Developments in the Lao People's Democratic Republic
In spite of the regime's revolutionary rhetoric about selfreliance on the march to socialism, Western aid was simply replaced over the 1970s and 1980s by aid from "fraternal countries" of the Soviet bloc. Living standards declined further. Nongovernmental organizations, including some from the United States, in cooperation with local officials, established a few small-scale aid projects that reached out to real needs in the areas of health, education, and economic development.
Kaysone and his colleagues, following the well-known examples of Soviet and East European party leaders, led carefully protected lives behind the walls of their guarded compounds in the capital, secluded from public scrutiny and shielded from any manifestation of hostility, their movements kept secret. The minister of interior, Somseun Khamphithoun, whose ministry was responsible for the operation of the seminar camps, was never seen publicly in Vientiane. Corruption, widespread in the years of the United States civilian and military aid programs, resumed with the new opportunities presented by the "economic opening" beginning in 1986.
The first Supreme People's Assembly, appointed by the National Congress on December 2, 1975, rapidly faded into obscurity, although its twice-yearly meetings were reported in the controlled press.

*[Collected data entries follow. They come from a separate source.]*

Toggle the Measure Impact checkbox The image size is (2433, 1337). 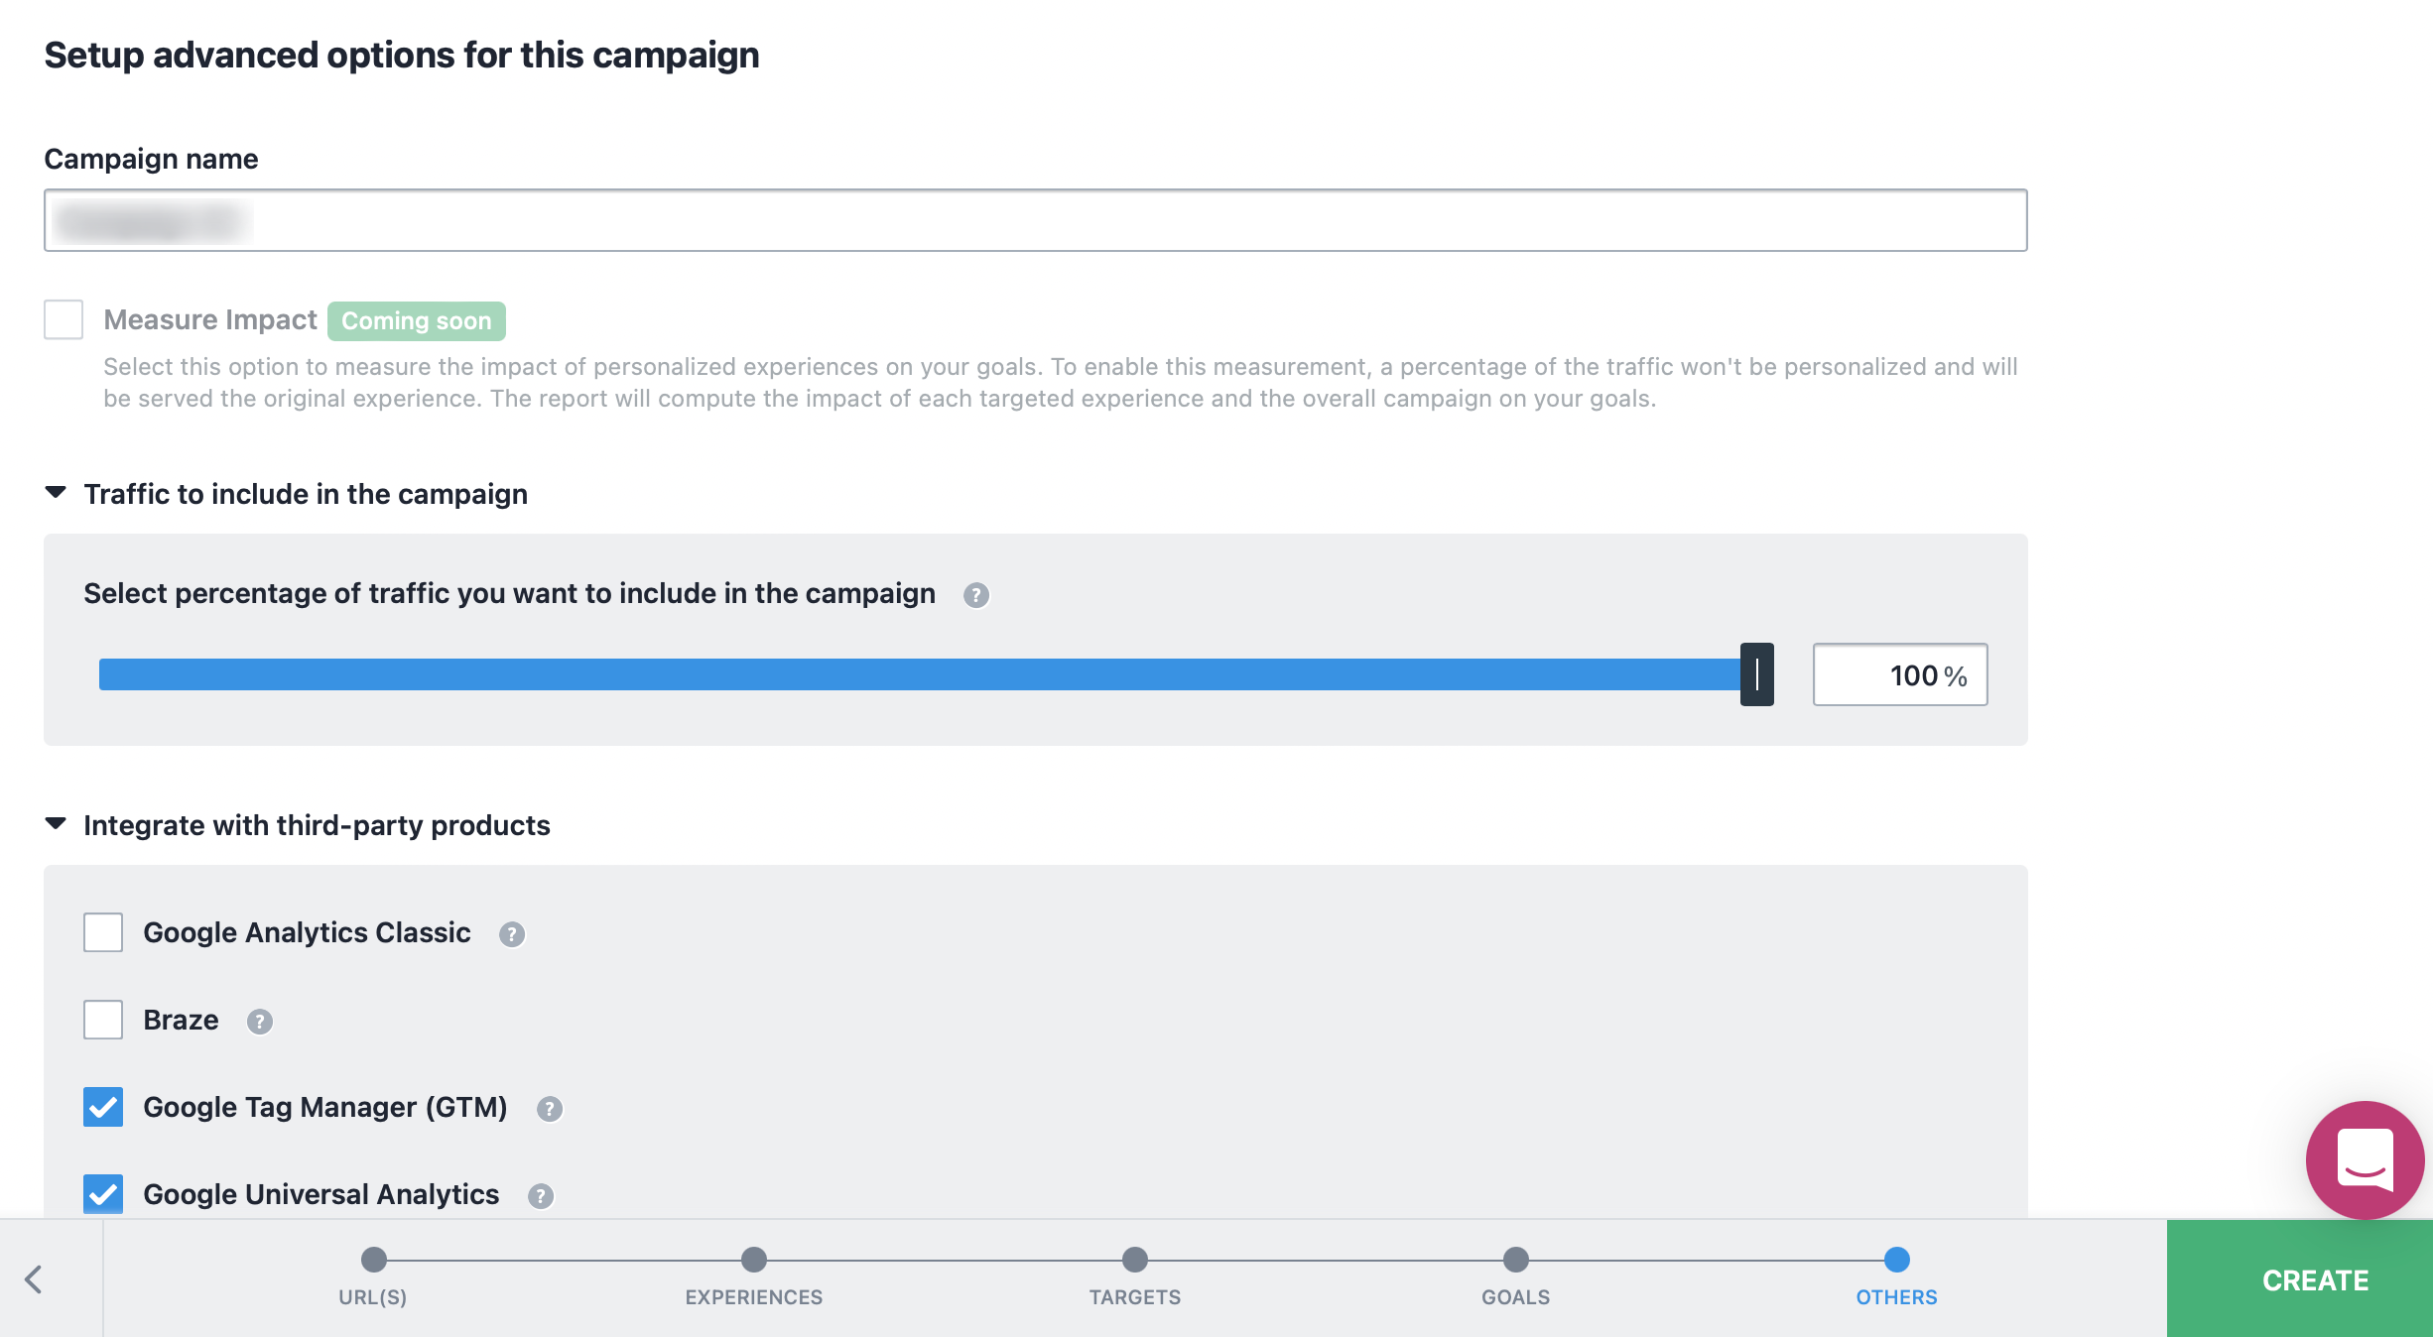tap(64, 320)
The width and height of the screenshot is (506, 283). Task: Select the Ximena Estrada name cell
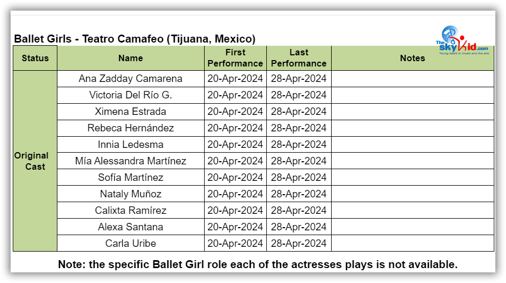pyautogui.click(x=131, y=112)
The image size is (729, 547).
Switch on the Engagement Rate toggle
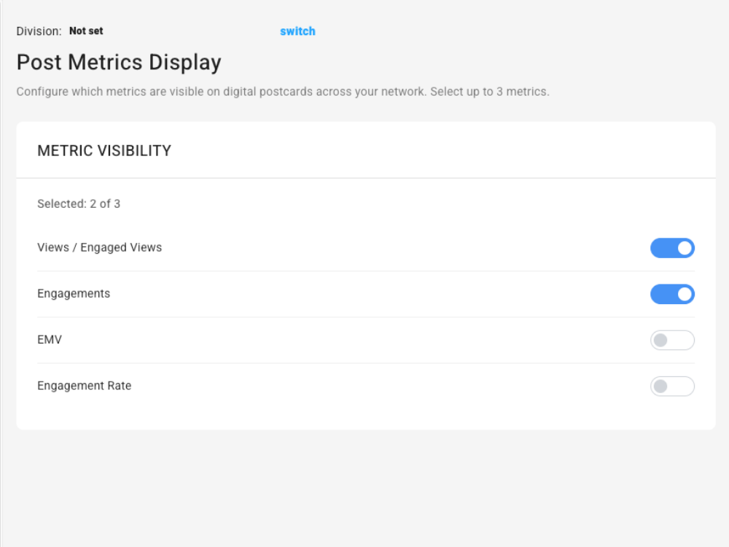672,387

In 1988, perhaps because the regime wished to give itself some semblance of popular underpinning, it suddenly announced that elections would be held for a new Supreme People's Assembly. Elections were held on June 26, 1988, for 2,410 seats on districtlevel people's councils and on November 20, 1988, for 651 seats on province-level people's councils. On March 26, 1989, elections were held for seventy-nine seats on the Supreme People's Assembly. Candidates in all elections were screened by the party. Sixty-five of the seventy-nine members of the assembly were party members.
In the area of foreign relations, Laos joined the ranks of the "socialist camp" on December 2, 1975. Gone was any pretense of neutrality. In the new state of affairs where "peace" had at long last been achieved and no one paid attention to the presence of "fraternal" foreign troops on Laotian soil, the delegations of the ICC in Laos returned to their respective countries, leaving behind piles of unpaid bills.

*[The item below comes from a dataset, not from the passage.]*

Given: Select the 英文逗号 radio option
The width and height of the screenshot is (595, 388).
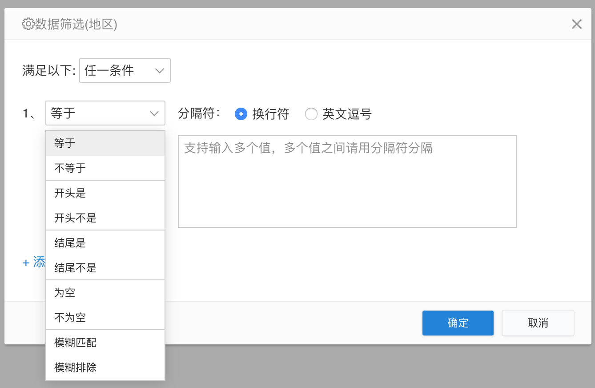Looking at the screenshot, I should (x=311, y=114).
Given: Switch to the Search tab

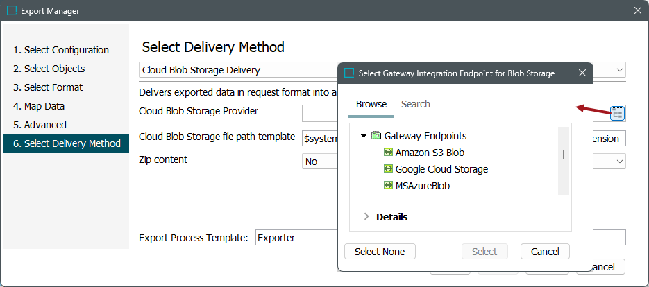Looking at the screenshot, I should pyautogui.click(x=416, y=104).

In accordance with the organic links between the Vietnamese and Laotian parties that have been acclaimed by the highest party leaders, Laos has been tied more closely to Vietnam than to any other country. The term special relations (in Lao, khan phoua phan yang phiset) to describe the linkage between the two parties and governments had come into use as early as November 1973 when Le Duan, first secretary of the Vietnamese party, visited Viangxai. Thereafter, special relations was the term increasingly emphasized in joint statements. In July 1977, Laos and Vietnam signed the twenty-five-year Treaty of Friendship and Cooperation. They also agreed to redefine their common border, which was demarcated in 1986. In early 1989, the Vietnamese troops that had been stationed in Laos continuously since 1961 were reported to have been withdrawn.
Despite some incidents along their common border, Thailand took an accommodating stand toward the country. Opening the border to trade and eliminating the "sanctuary" problem were affirmed as goals in a 1979 joint communiqué between Kaysone and the Thai prime minister, Kriangsak Chomanand, which was subsequently cited by Laotians as the touchstone of their relations with Thailand. Following a series of shooting incidents in 1984 involving rival claims to three border villages, a major dispute arose in December 1987 over territory claimed by Laos as part of Botèn District in Xaignabouri and by Thailand as part of Chat Trakan District in Phitsanulok Province. The fighting that ensued claimed more than 1,000 lives before a cease-fire was declared on February 19, 1988. The origin of the dispute was the ambiguity of the topographic nomenclature used in the 1907 FrancoSiamese border treaty over the area of the Nam Heung, up which Fa Ngum's army had traveled in the fourteenth century. After 1975 the sanctuary problem also defied solution for a decade, with the Hmong and communist rebels occupying some of the old Lao Issara resistance bases in Thailand. However, a series of working-level meetings between the two sides were arranged that served to defuse the conflict, and relations improved markedly in the late 1980s.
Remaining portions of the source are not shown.